[Collected data entries]

>>

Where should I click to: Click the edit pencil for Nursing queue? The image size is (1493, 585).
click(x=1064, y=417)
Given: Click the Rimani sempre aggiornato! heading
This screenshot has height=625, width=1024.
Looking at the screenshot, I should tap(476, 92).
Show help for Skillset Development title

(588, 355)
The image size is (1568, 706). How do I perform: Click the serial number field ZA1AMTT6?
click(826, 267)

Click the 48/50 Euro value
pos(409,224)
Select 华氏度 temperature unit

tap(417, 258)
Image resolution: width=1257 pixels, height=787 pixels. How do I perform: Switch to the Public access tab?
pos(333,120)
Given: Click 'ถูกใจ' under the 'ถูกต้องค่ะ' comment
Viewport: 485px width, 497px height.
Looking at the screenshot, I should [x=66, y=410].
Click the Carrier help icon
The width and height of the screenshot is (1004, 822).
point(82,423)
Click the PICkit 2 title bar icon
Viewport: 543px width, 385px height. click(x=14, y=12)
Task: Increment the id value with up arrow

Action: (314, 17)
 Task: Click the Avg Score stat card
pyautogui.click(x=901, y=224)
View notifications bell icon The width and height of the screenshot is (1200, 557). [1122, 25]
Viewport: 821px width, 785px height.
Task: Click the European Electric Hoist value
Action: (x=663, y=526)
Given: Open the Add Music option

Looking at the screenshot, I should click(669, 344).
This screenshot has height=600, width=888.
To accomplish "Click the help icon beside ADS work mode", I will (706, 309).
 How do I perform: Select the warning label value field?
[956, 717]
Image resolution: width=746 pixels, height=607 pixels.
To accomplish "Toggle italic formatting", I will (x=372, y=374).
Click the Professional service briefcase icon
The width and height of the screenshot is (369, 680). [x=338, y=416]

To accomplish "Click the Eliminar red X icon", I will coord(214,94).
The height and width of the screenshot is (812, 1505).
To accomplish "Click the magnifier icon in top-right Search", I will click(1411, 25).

<<

#### Work instructions:
Copy each line above that contains the string "will".

#### Output of the exercise:
To accomplish "Click the help icon beside ADS work mode", I will (706, 309).
To accomplish "Toggle italic formatting", I will (x=372, y=374).
To accomplish "Click the Eliminar red X icon", I will coord(214,94).
To accomplish "Click the magnifier icon in top-right Search", I will click(1411, 25).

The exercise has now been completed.